_Your objective_. Output an exact reproduction of the data.

........

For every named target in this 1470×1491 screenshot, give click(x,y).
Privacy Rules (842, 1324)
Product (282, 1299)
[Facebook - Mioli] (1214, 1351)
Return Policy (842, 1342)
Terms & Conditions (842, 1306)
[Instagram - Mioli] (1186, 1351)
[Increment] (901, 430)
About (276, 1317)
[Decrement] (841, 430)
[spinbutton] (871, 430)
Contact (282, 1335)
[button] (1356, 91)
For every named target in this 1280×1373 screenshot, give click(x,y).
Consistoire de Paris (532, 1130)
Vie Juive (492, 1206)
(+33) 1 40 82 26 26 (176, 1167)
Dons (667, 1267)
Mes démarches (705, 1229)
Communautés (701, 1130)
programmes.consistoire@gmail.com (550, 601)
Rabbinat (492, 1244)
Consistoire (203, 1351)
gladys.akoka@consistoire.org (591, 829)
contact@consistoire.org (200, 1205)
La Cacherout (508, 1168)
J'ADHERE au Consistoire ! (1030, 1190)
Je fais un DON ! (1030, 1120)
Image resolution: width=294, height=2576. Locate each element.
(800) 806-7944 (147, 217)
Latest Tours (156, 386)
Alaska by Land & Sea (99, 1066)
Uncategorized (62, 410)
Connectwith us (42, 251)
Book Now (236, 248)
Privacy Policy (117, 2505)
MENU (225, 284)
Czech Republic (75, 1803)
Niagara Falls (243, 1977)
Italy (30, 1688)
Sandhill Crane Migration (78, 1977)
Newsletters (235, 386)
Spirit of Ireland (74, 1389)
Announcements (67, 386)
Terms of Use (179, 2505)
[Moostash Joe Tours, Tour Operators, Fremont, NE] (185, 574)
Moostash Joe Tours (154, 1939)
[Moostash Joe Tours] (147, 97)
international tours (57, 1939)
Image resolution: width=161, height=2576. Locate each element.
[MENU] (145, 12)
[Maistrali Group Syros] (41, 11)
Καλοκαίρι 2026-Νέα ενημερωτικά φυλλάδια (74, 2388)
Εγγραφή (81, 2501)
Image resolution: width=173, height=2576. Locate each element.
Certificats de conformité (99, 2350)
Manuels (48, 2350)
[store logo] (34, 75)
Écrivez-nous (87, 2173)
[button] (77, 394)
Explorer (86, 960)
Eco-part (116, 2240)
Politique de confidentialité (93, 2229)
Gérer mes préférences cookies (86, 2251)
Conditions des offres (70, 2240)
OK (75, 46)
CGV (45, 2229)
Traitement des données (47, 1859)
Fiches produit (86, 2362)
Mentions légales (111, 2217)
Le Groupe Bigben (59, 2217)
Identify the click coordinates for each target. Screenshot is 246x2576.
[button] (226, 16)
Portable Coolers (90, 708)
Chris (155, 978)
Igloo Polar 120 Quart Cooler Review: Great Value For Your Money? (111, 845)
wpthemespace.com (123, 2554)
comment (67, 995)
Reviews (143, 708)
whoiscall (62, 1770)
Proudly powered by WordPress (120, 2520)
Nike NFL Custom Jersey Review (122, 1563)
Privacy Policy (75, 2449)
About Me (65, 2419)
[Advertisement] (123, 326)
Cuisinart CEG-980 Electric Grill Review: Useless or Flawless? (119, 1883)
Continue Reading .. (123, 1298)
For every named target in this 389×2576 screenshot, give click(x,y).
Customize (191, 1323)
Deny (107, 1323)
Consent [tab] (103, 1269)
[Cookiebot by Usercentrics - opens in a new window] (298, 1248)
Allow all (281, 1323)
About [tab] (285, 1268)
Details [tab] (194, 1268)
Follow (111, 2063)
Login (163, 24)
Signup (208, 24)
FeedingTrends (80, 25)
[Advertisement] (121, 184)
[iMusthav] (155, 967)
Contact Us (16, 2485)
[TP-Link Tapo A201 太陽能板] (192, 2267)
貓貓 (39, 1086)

........

_Solution for this problem_.
For every named target in this 1470×1491 screenshot, give click(x,y).
Privacy Rules (842, 1324)
Product (282, 1299)
[Facebook - Mioli] (1214, 1351)
Return Policy (842, 1342)
Terms & Conditions (842, 1306)
[Instagram - Mioli] (1186, 1351)
[Increment] (901, 430)
About (276, 1317)
[Decrement] (841, 430)
[spinbutton] (871, 430)
Contact (282, 1335)
[button] (1356, 91)
For every named target in this 1280×1373 screenshot, give click(x,y).
Consistoire de Paris (532, 1130)
Vie Juive (492, 1206)
(+33) 1 40 82 26 26 (176, 1167)
Dons (667, 1267)
Mes démarches (705, 1229)
Communautés (701, 1130)
programmes.consistoire@gmail.com (550, 601)
Rabbinat (492, 1244)
Consistoire (203, 1351)
gladys.akoka@consistoire.org (591, 829)
contact@consistoire.org (200, 1205)
La Cacherout (508, 1168)
J'ADHERE au Consistoire ! (1030, 1190)
Je fais un DON ! (1030, 1120)
Image resolution: width=294, height=2576. Locate each element.
(800) 806-7944 (147, 217)
Latest Tours (156, 386)
Alaska by Land & Sea (99, 1066)
Uncategorized (62, 410)
Connectwith us (42, 251)
Book Now (236, 248)
Privacy Policy (117, 2505)
MENU (225, 284)
Czech Republic (75, 1803)
Niagara Falls (243, 1977)
Italy (30, 1688)
Sandhill Crane Migration (78, 1977)
Newsletters (235, 386)
Spirit of Ireland (74, 1389)
Announcements (67, 386)
Terms of Use (179, 2505)
[Moostash Joe Tours, Tour Operators, Fremont, NE] (185, 574)
Moostash Joe Tours (154, 1939)
[Moostash Joe Tours] (147, 97)
international tours (57, 1939)
Image resolution: width=161, height=2576. Locate each element.
[MENU] (145, 12)
[Maistrali Group Syros] (41, 11)
Καλοκαίρι 2026-Νέα ενημερωτικά φυλλάδια (74, 2388)
Εγγραφή (81, 2501)
Image resolution: width=173, height=2576. Locate each element.
Certificats de conformité (99, 2350)
Manuels (48, 2350)
[store logo] (34, 75)
Écrivez-nous (87, 2173)
[button] (77, 394)
Explorer (86, 960)
Eco-part (116, 2240)
Politique de confidentialité (93, 2229)
Gérer mes préférences cookies (86, 2251)
Conditions des offres (70, 2240)
OK (75, 46)
CGV (45, 2229)
Traitement des données (47, 1859)
Fiches produit (86, 2362)
Mentions légales (111, 2217)
Le Groupe Bigben (59, 2217)
Identify the click coordinates for each target. Screenshot is 246x2576.
[button] (226, 16)
Portable Coolers (90, 708)
Chris (155, 978)
Igloo Polar 120 Quart Cooler Review: Great Value For Your Money? (111, 845)
wpthemespace.com (123, 2554)
comment (67, 995)
Reviews (143, 708)
whoiscall (62, 1770)
Proudly powered by WordPress (120, 2520)
Nike NFL Custom Jersey Review (122, 1563)
Privacy Policy (75, 2449)
About Me (65, 2419)
[Advertisement] (123, 326)
Cuisinart CEG-980 Electric Grill Review: Useless or Flawless? (119, 1883)
Continue Reading .. (123, 1298)
For every named target in this 389×2576 screenshot, give click(x,y).
Customize (191, 1323)
Deny (107, 1323)
Consent [tab] (103, 1269)
[Cookiebot by Usercentrics - opens in a new window] (298, 1248)
Allow all (281, 1323)
About [tab] (285, 1268)
Details [tab] (194, 1268)
Follow (111, 2063)
Login (163, 24)
Signup (208, 24)
FeedingTrends (80, 25)
[Advertisement] (121, 184)
[iMusthav] (155, 967)
Contact Us (16, 2485)
[TP-Link Tapo A201 太陽能板] (192, 2267)
貓貓 (39, 1086)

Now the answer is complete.